BEGIN

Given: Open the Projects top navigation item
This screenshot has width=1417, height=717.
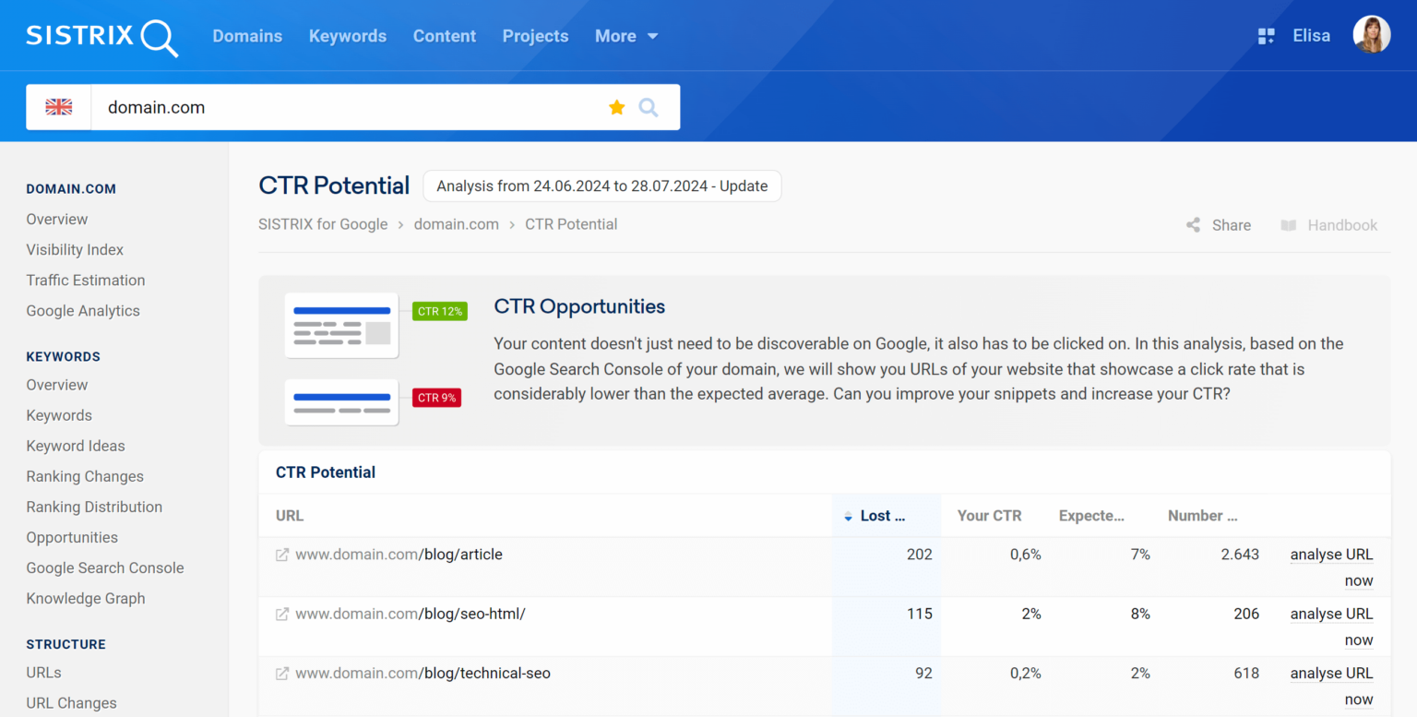Looking at the screenshot, I should [x=535, y=36].
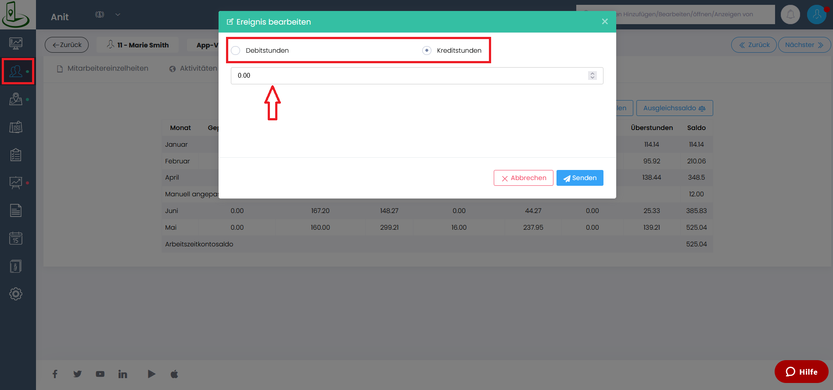This screenshot has height=390, width=833.
Task: Switch to the Aktivitäten tab
Action: 194,69
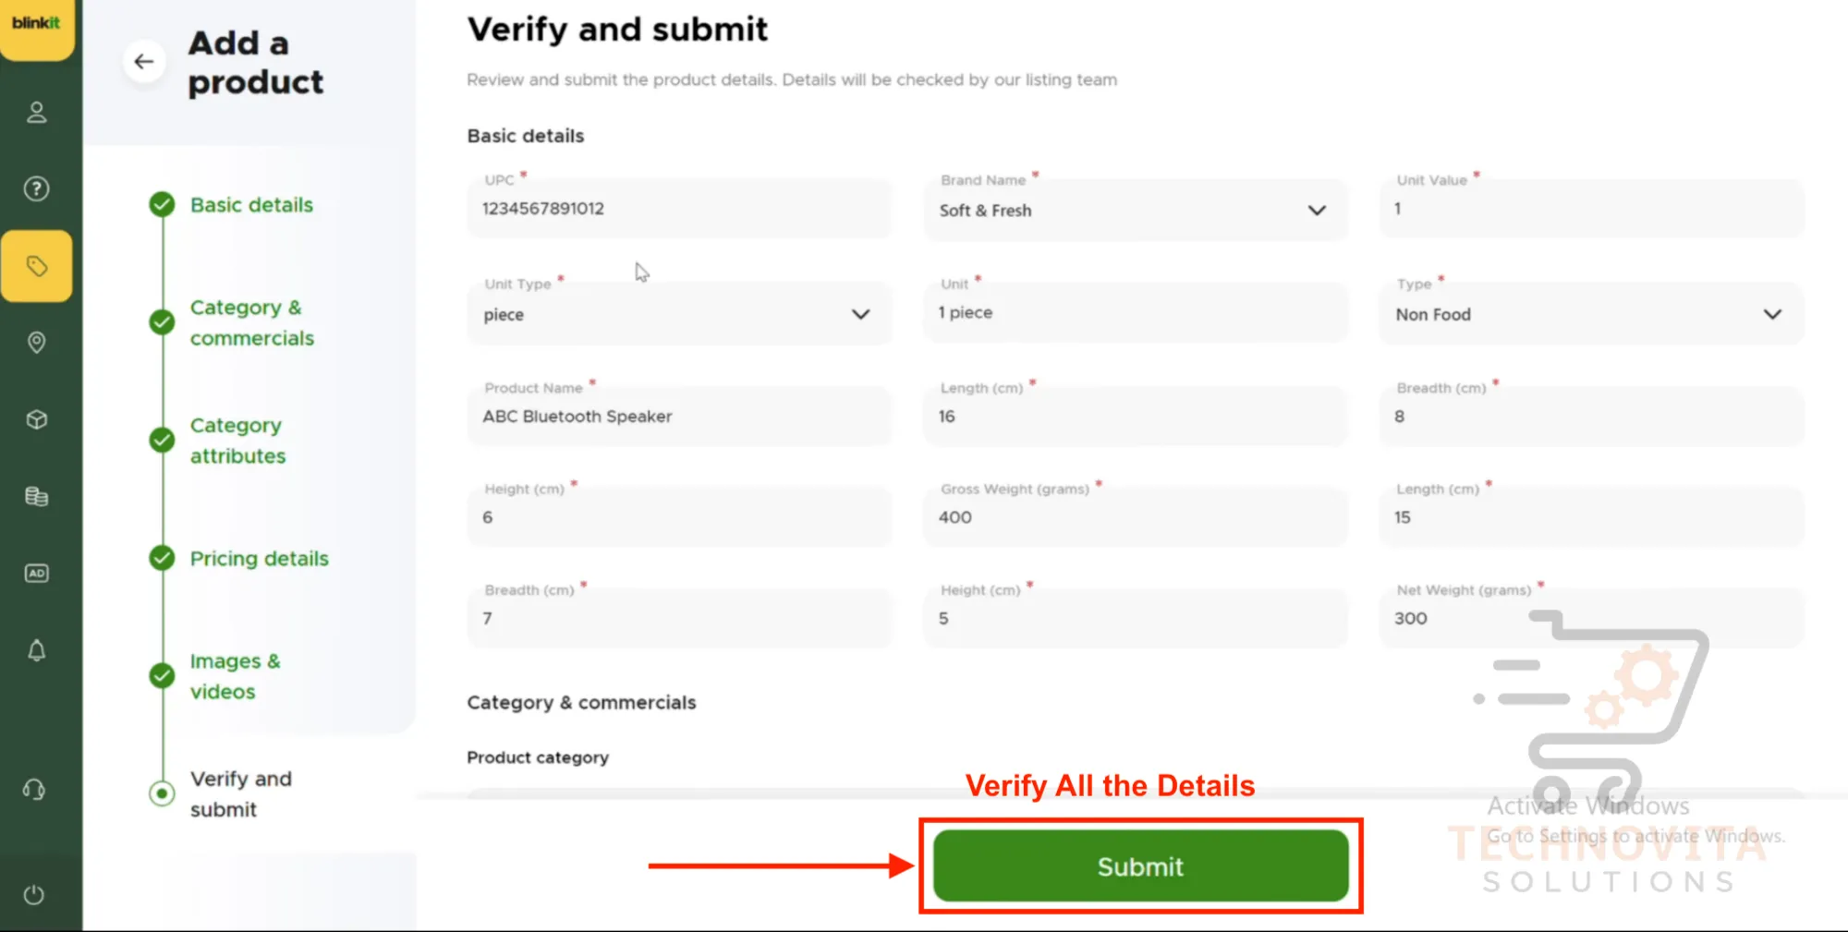The image size is (1848, 932).
Task: Expand the Unit Type dropdown showing piece
Action: tap(859, 314)
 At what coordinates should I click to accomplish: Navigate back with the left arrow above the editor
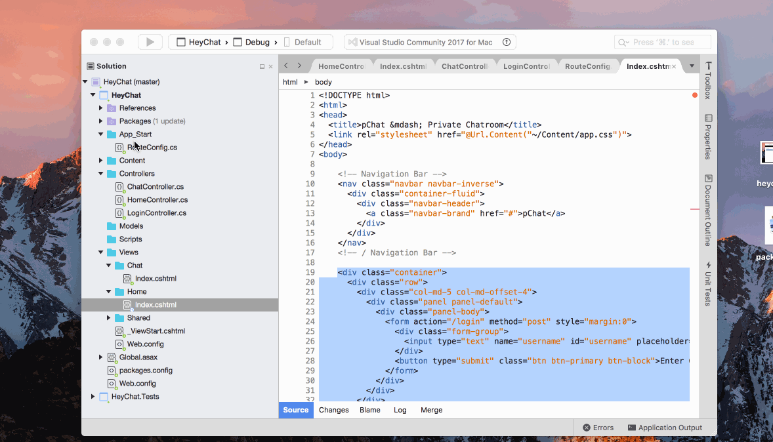(x=287, y=66)
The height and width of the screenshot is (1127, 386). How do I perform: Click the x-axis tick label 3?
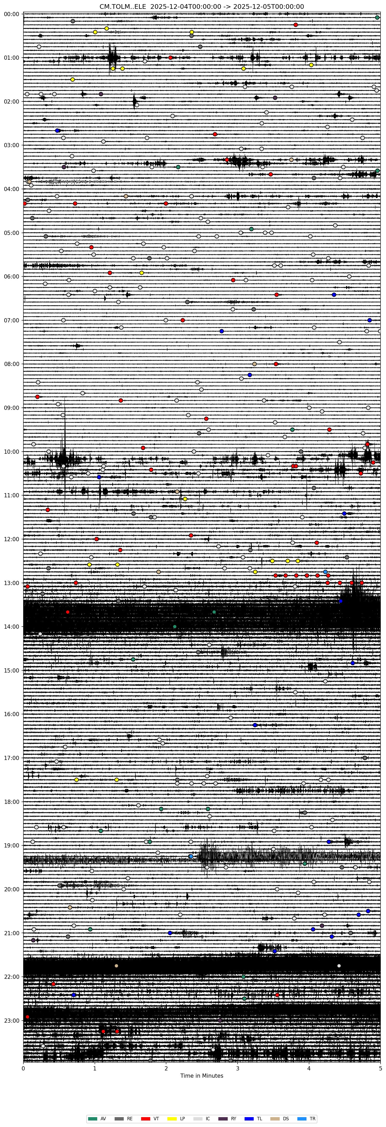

END

◆ WORK TO BE COMPLETED ◆
Exclude the pictures, then retype every record exactly.

◆ RESULT OF THIS TASK ◆
Given: Open the Projects top navigation item
This screenshot has width=1417, height=717.
Looking at the screenshot, I should [x=535, y=36].
This screenshot has height=390, width=833.
Task: Switch to the Aktivitäten tab
Action: 194,69
The image size is (1848, 932).
Task: Expand the Unit Type dropdown showing piece
Action: tap(859, 314)
 At what coordinates should I click to accomplish: Navigate back with the left arrow above the editor
(x=287, y=66)
The height and width of the screenshot is (1127, 386). How do I perform: Click the x-axis tick label 3?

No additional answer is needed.